For me, one of the big parts of attending the NoSQL Live conference was to hear more about the differences between the various Dynamo-inspired open software projects. The Cassandra, Voldemort, and Riak projects were all represented, and while they differ in various ways at the logical layer (how one models data) and various features, they all share a similar conceptual foundation as outlined in Amazon's seminal Dynamo paper. So what differentiates these projects? What production deployments exist and what kind of stories do people have from running these systems in production?
Some of these questions can be at least partially answered by combing the interwebs, looking over the respective project sites, etc. Yet that's not quite the same thing as having community players in the same room, talking about stuff.
Of the three projects mentioned, Cassandra clearly has the "momentum" (a highly accurate indicator of future dominance). To me, this felt like the case even before Twitter started getting involved with it, but the Twitter effect was pretty evident based on the number of people sticking around for the Cassandra break-out session with Jonathan Ellis, compared to the break-out session given by Alex Feinberg for Voldemort (both of whom were very kind and thoughtful in answering my stream of irritating questions over lunch).

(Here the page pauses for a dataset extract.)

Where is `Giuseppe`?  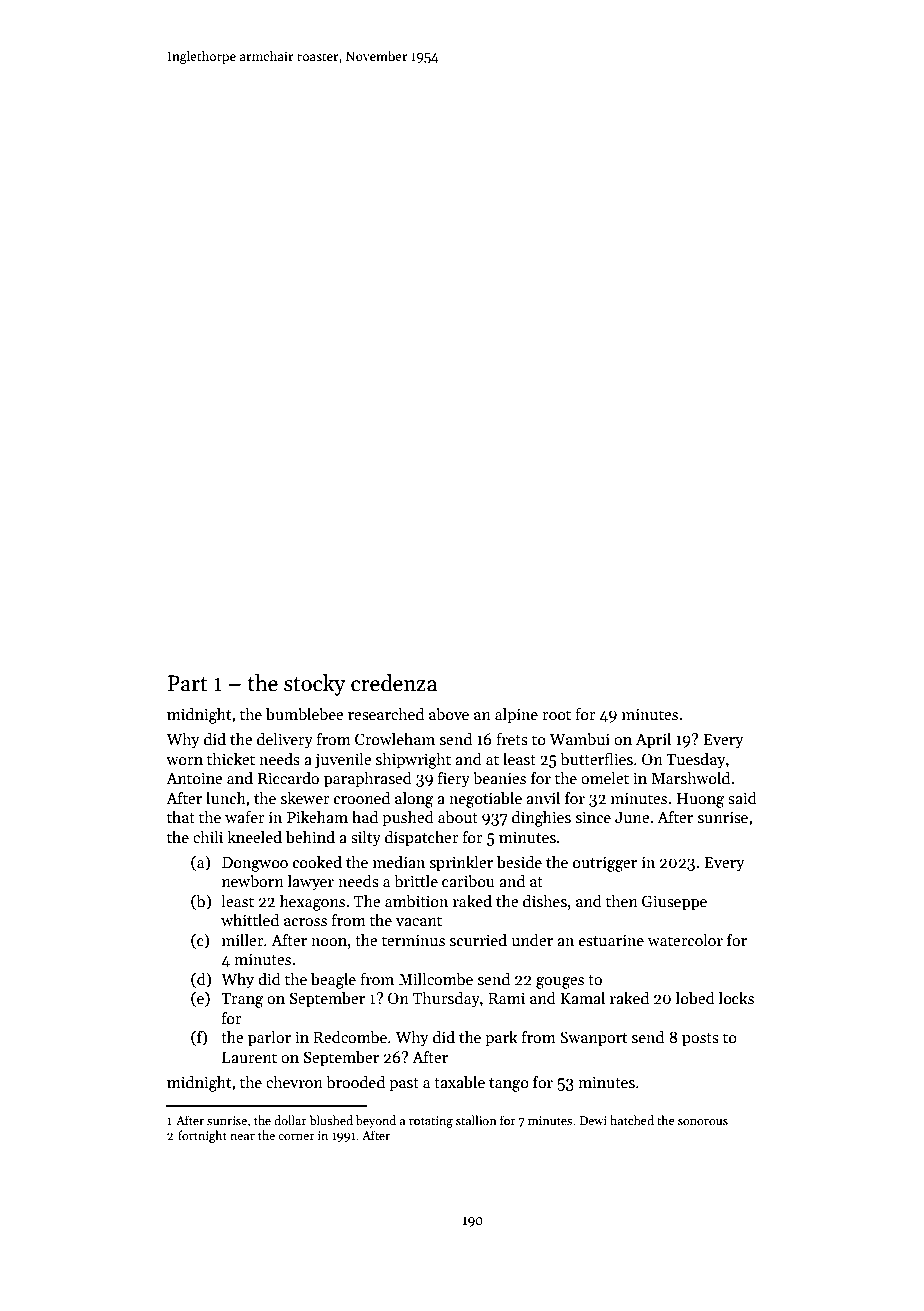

Regrettably, the break-out sessions were scheduled such that one had to choose between the Riak session and the Voldemort session; having already gone through the effort of setting up a small Riak cluster, manipulating data therein, etc., I felt there was more to be gained by attending the Voldemort session. Consequently, it's possible some of my take-aways from the conference are not entirely fair. Additionally, it seems strange to me that in the big room, Riak's representation was purely on the panel to discuss schema design in document-oriented databases; Riak had no representation on the panels related to scaling, operations, etc., despite that being a major focus of the project.

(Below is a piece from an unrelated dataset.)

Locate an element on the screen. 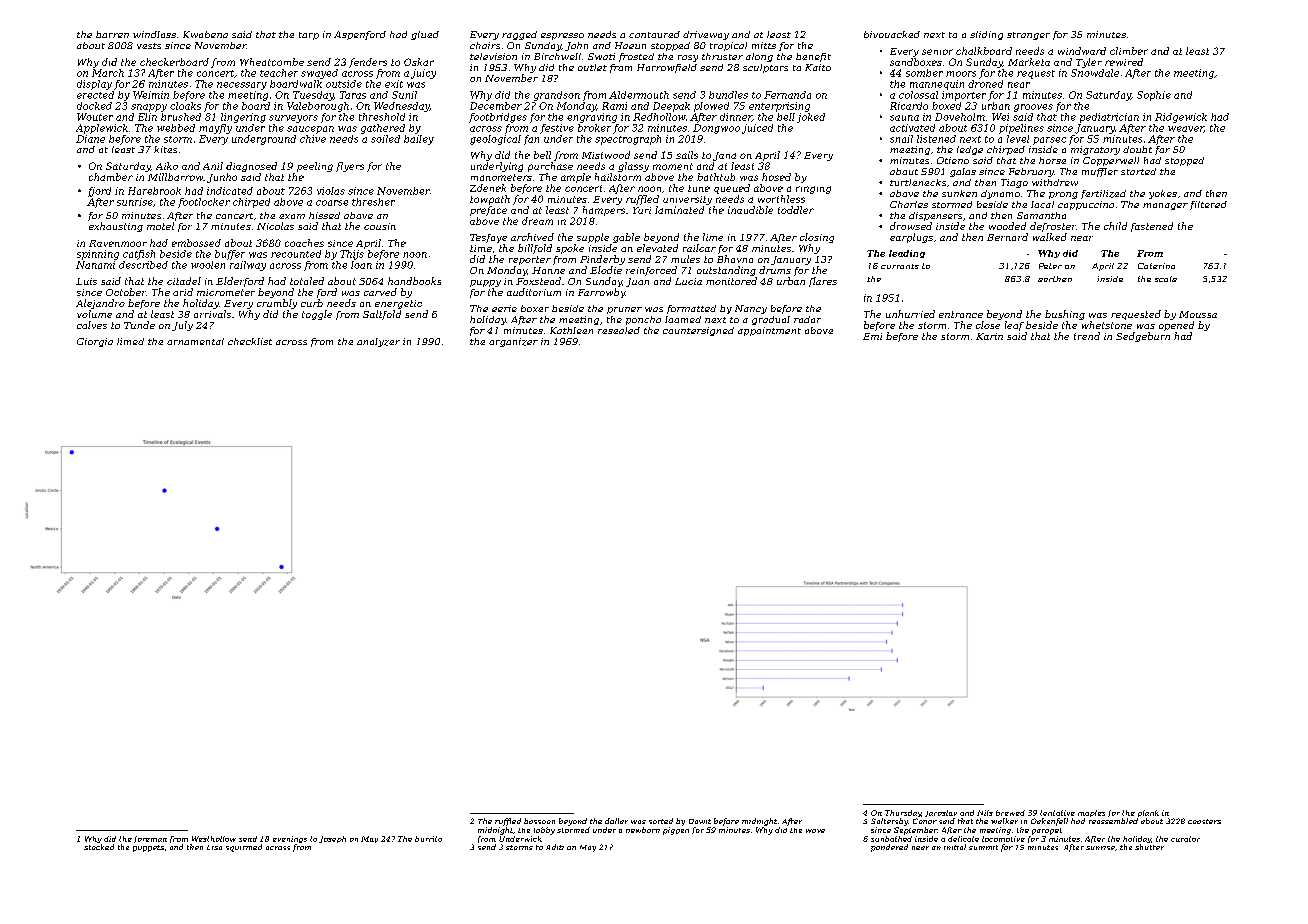 The width and height of the screenshot is (1308, 924). organizer is located at coordinates (513, 342).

Most of what I learned had to do with nit-picky technical details, changes in upcoming versions, etc. Probably all of it was already documented. But, anyway, here are my takeaways on this topic, which may have been learned at the conference, or simply confirmed or reinforced by the conference. Random thoughts mixed in. Schema-less design.

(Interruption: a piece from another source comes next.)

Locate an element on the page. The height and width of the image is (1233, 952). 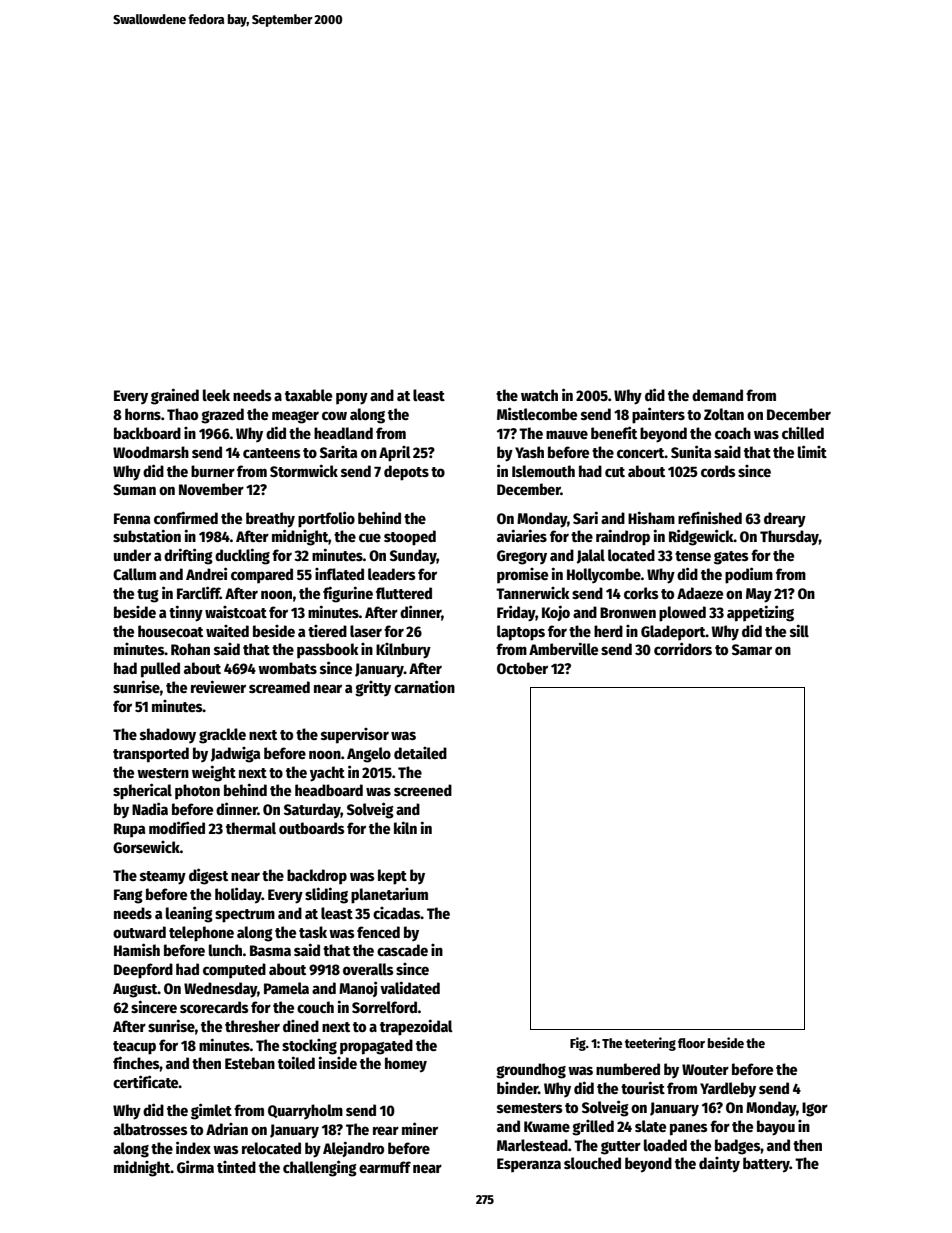
homey is located at coordinates (406, 1065).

- The simplicity of the pure key/value store (Voldemort and Riak are more like this) brings flexibility in what you represent; having a somewhat more structured data model with which to work (as in Cassandra) can add some complexity to how you design your data, but brings improved flexibility in how you can navigate that data.
- By digging around the web, one might get the impression that Cassandra has the broadest range of interesting deployments, Voldemort has fewer but is still interesting (Linkedin is certainly no slouch), and Riak has nothing to point to outside Basho Technologies' non-free Enterprise variant. By attending a conference in which each project was represented, one might get exactly the same impression. Brian Fink (for Riak) spoke of usage scenarios and was obviously informed by production experience with Riak, yet no actual use case, company, site, etc. was ever mentioned (again, the break-out session may contradict this).
- The Voldemort and Cassandra project teams are clearly paying attention to each other's work, at least to some degree. There was even some informal discussion of the merkle tree design in Cassandra potentially making its way into Voldemort. Both Alex and Jonathan had intelligent things to say about Riak, as well, when I pestered them about it.
- Having Ryan King from Twitter present on the "scaling with NoSQL" panel representing Cassandra was cool, and it offered confirmation that Cassandra in particular, but probably the Dynamo model as a whole, achieves its basic purpose: machines can fail but service is maintained and state is preserved; your structured storage system can scale horizontally, can scale writes, etc. Now, all that said, I wish there had been more detail available. Furthermore, Ryan King (understandably) did not seem particularly well-versed in other production deployments (like Digg's, for instance), so the "scaling with NoSQL" Cassandra representation disproportionately focused on exactly one use case.
- A lot of good stuff is coming in Cassandra in particular. Eliminating the need for a particular row to fit in memory will make the data model more flexible, particularly in how one designs secondary indexes (in which one needs millions or potentially billions of columns, which are auto-sorted at write time by Cassandra, to effectively form an index using the column names as the indexed value and the related key as the value). The (relatively recent) support added for Hadoop map/reduce expands the use case scenarios for the database. Jonathan Ellis spoke of potentially adding native secondary index support, which would certainly be helpful.
- We're only at the beginning, here. The share-nothing design of the Dynamo model is a great foundation on which to work. The production experience of early adopters brings valuable knowledge that is rapidly improving the various solutions (as one would expect). As patterns like the secondary index emerge, those patterns can be integrated into the main projects over time.
- With that in mind, as higher-level abstractions build up over time, it wouldn't surprise me if the space comes to a place in which people write fairly flexible queries that describe the sets they want. In which case, the risk and uncertainty one may feel in contemplating the use of these solutions will probably go down. Additionally, the "NoSQL" name will seem even sillier than it already does.